Está trabalhando em algum livro no momento?

T: A médio prazo, tenho trabalhado numa novela. No longo, num romance. Também sigo escrevendo contos. E poemas. 2022 será um ano de muita escrita.



O que seria de sua vida sem as letras?

T: Sempre tive interesse na arte, de forma geral. Na infância, gostava de desenhar. Tive passagem pelo teatro, canto coral, violão. Mas quando descobri as letras comecei a andar. Sem elas, talvez tivesse desenvolvido menos a minha expressão e leitura do mundo. Mais certo é que estaria dançando com outra musa.



Dê uma (ou mais) dica(s) para quem quer ser escritor:

T: Além do básico – ler e escrever sempre e, se possível, partilhar-discutir os escritos num grupo de escrita –, teria duas dicas específicas. A primeira é nunca perder de vista a resposta da pergunta “Por que escrevo?”. Escrevo por diversão, escrevo por necessidade de expressão, escrevo porque ajuda a pensar na vida, escrevo por vaidade, escrevo porque quero estabelecer laços com leitores etc. Não há resposta errada a essa pergunta. É preciso também ter em mente que não existe resposta definitiva. O caminho da escrita é um tanto de experimentar, descobrir o que funciona pra você. Estar atento a isso, sem idealização, ajuda a perceber as possibilidades que a própria escrita apresenta, e quais são as que te farão mais feliz. Uma escrita infeliz, forçada, não rende. Nem para o escritor, nem para o leitor. Fora que é um tempo, uma energia e um dinheiro muito mal-empregados. A segunda dica é tratar a escrita como uma amiga. Amiga daquela que nos dedicamos porque é importante para nós. Uma amizade assim demanda tempo, constância, experiências compartilhadas, memórias, conversas, noites em claro, brigas e reconciliações. Quanto mais ela fizer parte do seu dia a dia, menor a possibilidade da desconexão, o temido “branco”. Uma amizade verdadeira com a escrita naturalmente presenteia, presentifica, torna as coisas mais fáceis, divertidas, ajuda a voar.



Crédito da foto: Diego Lopes



Tônio Caetano é escritor, especialista em Literatura Brasileira pela PUCRS e servidor público municipal.

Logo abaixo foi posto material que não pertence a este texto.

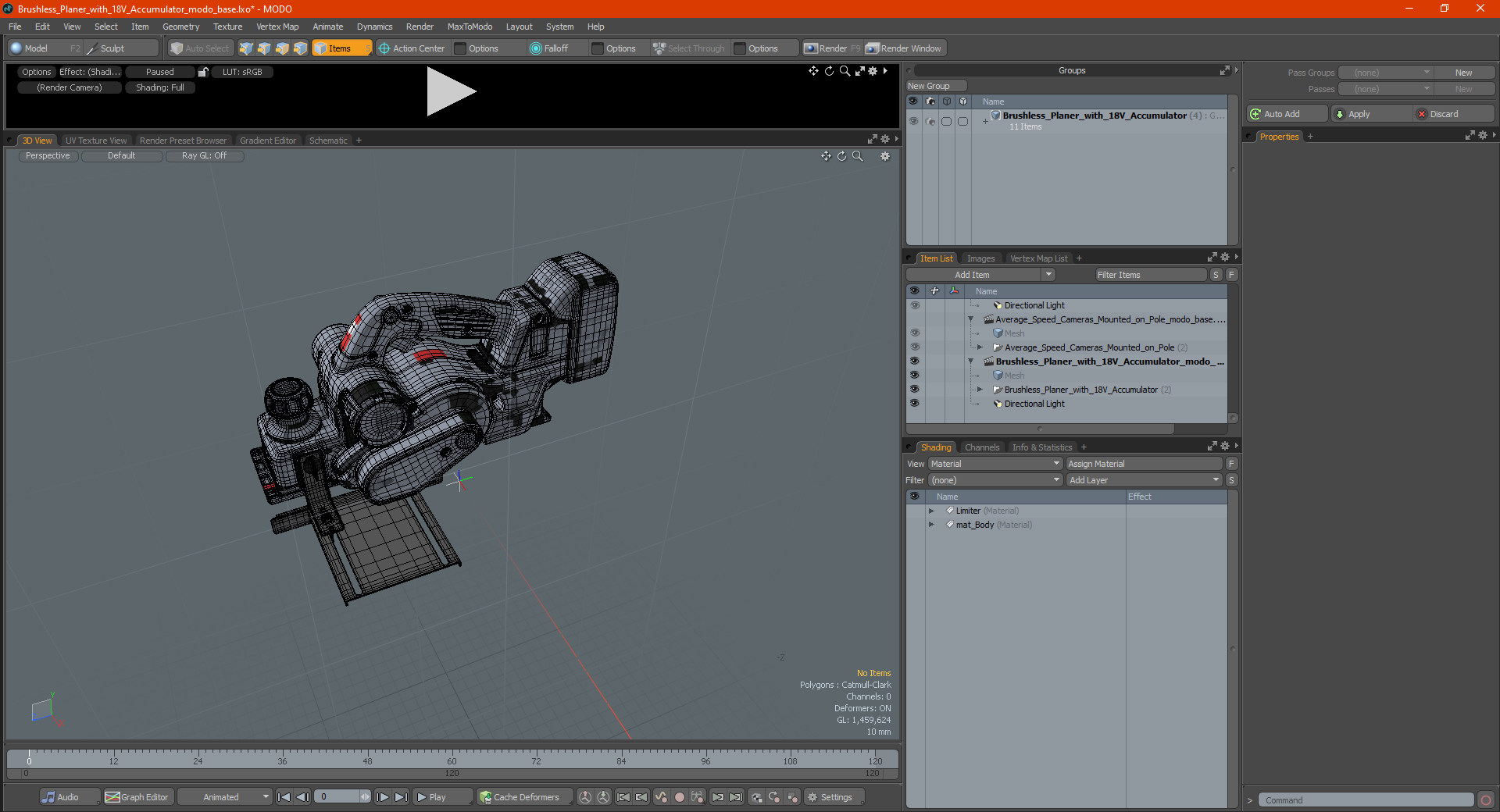Hide the Brushless_Planer_with_18V_Accumulator_modo scene item

(914, 361)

É filho de Virginia e Armindo, cresceu correndo com os seis irmãos pelas lombas da Vila Vargas, periferia de Porto Alegre. Autor do livro “Terra nos cabelos”, Editora Record, Prêmio SESC de Literatura 2020 na categoria Conto, e do livro “Sobre o fundo azul da infância”, Editora Venas Abiertas, Prêmio Academia Rio-Grandense de Letras 2021 na categoria Narrativa Curta. É uma pessoa em busca da própria voz, do seu lugar na luta que cabe a cada um diante da realidade, da página em branco e de si.